We're a society that doesn't value the lives of the young or the old. Babies are subject to abortion at the sole “choice" of the mother, and the old are increasingly given legal options to prematurely end their lives. That kind of power exerts tremendous pressure on those involved. Scared mothers are pressured by lowlife boyfriends, the elderly feel pressure, intended or otherwise, to not be a "burden."

We're a society that doesn't honor women. We don't respect them and the station that they hold as protectors and bearers of life. Contraception and abortion were meant to be the great liberators of women, and instead it has completely subjugated them. Women are now sexual objects whose sole purpose is to satisfy the desires of men, without the man having to worry about creating a child or the responsibility of raising that child. In turn, this has led to the plague-like spread of online pornography accessible in an instant, by anyone, anonymously.

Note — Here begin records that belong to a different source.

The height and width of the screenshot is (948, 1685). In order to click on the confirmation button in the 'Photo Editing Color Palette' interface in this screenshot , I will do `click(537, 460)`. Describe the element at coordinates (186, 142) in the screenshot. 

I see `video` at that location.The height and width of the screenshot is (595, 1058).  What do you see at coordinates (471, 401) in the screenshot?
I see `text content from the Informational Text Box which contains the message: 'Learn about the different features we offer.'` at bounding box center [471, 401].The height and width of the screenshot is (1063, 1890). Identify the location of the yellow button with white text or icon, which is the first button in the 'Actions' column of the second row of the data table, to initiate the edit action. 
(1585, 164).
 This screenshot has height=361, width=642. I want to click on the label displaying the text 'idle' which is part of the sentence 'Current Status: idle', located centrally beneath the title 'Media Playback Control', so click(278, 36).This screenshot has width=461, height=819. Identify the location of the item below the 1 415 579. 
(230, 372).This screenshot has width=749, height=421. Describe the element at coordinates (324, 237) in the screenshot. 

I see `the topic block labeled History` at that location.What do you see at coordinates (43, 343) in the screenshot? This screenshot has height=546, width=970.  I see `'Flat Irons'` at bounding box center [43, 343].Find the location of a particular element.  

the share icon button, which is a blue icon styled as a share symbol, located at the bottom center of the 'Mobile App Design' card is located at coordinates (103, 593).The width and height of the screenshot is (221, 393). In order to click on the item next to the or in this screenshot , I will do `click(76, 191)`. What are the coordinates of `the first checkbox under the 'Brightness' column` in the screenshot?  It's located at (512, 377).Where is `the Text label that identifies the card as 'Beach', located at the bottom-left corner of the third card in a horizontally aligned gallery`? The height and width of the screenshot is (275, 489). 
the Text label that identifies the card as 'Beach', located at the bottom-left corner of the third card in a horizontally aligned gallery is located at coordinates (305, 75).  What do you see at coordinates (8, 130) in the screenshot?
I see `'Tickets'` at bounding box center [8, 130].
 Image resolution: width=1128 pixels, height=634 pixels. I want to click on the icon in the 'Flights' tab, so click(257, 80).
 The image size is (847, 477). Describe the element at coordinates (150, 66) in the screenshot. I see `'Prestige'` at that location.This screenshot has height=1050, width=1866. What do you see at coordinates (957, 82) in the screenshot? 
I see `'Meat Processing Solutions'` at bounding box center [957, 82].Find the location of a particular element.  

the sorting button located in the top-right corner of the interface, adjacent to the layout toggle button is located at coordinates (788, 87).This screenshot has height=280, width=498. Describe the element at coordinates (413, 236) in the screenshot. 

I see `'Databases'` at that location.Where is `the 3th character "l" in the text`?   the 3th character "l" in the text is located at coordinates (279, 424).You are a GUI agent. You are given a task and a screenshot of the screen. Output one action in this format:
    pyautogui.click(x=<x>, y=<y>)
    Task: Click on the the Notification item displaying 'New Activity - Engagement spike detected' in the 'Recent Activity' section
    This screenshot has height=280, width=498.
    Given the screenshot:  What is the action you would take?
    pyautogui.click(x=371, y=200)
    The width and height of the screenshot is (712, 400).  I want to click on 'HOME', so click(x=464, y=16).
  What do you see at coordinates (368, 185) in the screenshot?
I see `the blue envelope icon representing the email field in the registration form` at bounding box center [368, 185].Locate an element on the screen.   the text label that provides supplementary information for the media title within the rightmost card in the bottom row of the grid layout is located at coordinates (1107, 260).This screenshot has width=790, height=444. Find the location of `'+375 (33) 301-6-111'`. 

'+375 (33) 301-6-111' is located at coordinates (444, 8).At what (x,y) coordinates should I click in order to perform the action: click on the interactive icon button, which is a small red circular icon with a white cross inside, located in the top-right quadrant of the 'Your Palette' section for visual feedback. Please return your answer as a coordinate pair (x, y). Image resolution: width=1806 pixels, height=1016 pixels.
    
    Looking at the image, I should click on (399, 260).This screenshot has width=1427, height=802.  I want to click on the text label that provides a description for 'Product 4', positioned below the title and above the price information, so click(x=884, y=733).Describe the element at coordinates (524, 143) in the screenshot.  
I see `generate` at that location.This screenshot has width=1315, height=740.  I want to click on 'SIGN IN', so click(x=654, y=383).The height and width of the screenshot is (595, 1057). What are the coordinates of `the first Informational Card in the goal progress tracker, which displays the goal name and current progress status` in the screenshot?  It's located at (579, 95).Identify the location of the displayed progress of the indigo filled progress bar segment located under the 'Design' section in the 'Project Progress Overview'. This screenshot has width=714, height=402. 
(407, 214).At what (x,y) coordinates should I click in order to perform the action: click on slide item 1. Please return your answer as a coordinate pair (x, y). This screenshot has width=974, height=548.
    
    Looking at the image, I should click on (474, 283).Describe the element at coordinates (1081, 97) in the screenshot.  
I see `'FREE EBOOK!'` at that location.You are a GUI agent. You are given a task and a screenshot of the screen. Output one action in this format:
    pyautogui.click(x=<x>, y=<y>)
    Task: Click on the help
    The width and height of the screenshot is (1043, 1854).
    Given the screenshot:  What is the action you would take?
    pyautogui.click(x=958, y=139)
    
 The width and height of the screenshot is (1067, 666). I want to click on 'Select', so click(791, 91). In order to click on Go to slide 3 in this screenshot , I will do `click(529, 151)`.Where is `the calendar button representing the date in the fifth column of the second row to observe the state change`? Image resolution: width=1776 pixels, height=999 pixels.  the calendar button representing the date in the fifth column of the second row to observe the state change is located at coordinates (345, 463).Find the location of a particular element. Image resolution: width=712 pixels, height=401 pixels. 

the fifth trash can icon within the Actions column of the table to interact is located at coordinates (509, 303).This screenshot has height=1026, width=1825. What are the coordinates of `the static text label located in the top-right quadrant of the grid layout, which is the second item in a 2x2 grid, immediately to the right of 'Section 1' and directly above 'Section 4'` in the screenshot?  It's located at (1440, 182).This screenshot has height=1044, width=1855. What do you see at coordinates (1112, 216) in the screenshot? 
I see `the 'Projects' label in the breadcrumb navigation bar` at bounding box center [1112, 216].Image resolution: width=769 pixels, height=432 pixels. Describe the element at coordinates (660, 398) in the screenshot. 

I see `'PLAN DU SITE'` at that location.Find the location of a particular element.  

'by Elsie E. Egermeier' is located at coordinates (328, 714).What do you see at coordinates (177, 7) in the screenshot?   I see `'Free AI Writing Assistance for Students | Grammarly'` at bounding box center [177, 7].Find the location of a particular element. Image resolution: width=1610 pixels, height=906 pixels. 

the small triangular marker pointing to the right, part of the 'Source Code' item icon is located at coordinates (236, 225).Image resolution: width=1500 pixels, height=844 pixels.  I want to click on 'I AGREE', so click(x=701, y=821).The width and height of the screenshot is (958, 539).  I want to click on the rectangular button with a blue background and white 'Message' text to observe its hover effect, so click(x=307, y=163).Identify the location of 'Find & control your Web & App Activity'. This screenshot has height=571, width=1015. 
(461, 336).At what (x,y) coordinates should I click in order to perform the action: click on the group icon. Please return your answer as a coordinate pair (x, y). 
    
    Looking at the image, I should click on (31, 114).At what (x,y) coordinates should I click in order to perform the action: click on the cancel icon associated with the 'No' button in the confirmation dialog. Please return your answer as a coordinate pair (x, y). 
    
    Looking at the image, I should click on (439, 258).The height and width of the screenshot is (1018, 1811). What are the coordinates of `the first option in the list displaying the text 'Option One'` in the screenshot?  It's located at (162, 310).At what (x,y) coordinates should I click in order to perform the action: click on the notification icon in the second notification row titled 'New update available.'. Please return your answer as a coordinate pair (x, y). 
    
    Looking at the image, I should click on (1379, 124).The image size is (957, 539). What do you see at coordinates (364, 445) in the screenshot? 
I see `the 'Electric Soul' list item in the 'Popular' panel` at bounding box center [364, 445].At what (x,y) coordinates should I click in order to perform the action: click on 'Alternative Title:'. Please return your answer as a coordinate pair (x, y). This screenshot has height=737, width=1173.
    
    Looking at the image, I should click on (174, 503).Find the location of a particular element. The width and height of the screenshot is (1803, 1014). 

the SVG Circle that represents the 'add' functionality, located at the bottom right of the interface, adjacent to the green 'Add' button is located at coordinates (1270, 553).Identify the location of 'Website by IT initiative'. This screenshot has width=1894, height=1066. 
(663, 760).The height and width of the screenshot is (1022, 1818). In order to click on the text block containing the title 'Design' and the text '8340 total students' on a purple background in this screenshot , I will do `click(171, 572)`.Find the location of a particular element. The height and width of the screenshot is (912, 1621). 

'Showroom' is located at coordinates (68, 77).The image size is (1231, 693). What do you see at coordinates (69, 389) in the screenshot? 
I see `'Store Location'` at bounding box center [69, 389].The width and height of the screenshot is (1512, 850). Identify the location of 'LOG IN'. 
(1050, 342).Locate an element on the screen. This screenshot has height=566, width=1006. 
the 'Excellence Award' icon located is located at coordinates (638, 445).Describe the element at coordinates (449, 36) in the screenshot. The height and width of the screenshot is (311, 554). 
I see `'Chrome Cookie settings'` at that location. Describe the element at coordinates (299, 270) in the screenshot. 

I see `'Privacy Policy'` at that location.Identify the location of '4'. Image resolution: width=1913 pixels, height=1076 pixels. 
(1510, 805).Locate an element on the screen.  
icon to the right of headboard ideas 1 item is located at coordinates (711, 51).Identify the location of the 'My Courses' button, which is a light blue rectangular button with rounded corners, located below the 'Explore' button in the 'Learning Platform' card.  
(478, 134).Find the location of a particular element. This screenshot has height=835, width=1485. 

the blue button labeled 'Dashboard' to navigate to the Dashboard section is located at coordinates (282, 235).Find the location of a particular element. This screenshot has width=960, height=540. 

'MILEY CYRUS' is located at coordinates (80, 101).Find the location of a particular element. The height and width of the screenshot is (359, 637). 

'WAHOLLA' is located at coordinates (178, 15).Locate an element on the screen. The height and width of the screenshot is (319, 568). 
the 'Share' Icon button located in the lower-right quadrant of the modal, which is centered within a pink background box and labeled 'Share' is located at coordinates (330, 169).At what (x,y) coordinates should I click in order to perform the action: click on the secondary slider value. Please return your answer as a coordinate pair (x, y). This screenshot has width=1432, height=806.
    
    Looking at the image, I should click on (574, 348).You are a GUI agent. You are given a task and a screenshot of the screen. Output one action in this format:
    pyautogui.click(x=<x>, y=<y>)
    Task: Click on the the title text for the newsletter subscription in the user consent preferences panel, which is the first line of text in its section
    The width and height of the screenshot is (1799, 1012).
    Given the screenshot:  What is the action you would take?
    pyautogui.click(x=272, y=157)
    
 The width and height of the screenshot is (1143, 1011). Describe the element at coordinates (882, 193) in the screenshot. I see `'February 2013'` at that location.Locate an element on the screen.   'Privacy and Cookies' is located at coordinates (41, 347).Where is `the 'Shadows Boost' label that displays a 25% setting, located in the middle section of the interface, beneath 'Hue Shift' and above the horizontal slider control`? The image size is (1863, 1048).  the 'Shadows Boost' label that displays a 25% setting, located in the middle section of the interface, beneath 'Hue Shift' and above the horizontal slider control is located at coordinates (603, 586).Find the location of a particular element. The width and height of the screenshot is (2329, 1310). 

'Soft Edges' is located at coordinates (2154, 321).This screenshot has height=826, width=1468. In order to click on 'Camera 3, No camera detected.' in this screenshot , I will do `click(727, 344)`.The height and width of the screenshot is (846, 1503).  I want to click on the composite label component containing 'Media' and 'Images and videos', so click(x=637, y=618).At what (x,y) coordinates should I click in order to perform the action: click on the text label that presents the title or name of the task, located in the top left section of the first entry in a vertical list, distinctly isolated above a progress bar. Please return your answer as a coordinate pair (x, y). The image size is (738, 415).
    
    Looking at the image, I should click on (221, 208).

We're a society that uses the legality of the death penalty far too loosely. We have the ability to safely protect society from those who commit violent crime, yet, we still routinely execute inmates. These executions are based on past behavior, often decades in the past, and not out of a necessity to defend ourselves. If an inmate continued to pursue escape attempts or habitually committed violent acts against fellow inmates or guards while incarcerated, there could be a logical argument for using the death penalty for self-defense purposes. Yet, it isn’t just those on Death Row who are marginalized. Criminals, once having paid their debt to society, find it nearly impossible to turn their lives around on the outside and find themselves incarcerated again.

These things are all tied together. Children aren't precious, the elderly aren't precious, women aren't precious, actors in pornography aren't precious, convicted inmates aren't precious. Life is not precious.

This isn't the Gospel that we claim to believe. This isn't the people we imagine ourselves to be. This isn't a just society. One cannot condemn gun violence and then demand unrestricted access to abortion. The logic isn't sound.

Change in society takes time, and it takes a massive group of people making a concerted effort to raise the consciousness of society to effect real change. Instead of condemning the devaluing of some human life, let's start celebrating all human life. Let’s be kind to our neighbors, be merciful in our speech and teach our children the value of loving others and building them up as opposed to tearing them down.

Let's live the life that Christ called us to live. Only then can we truly be free.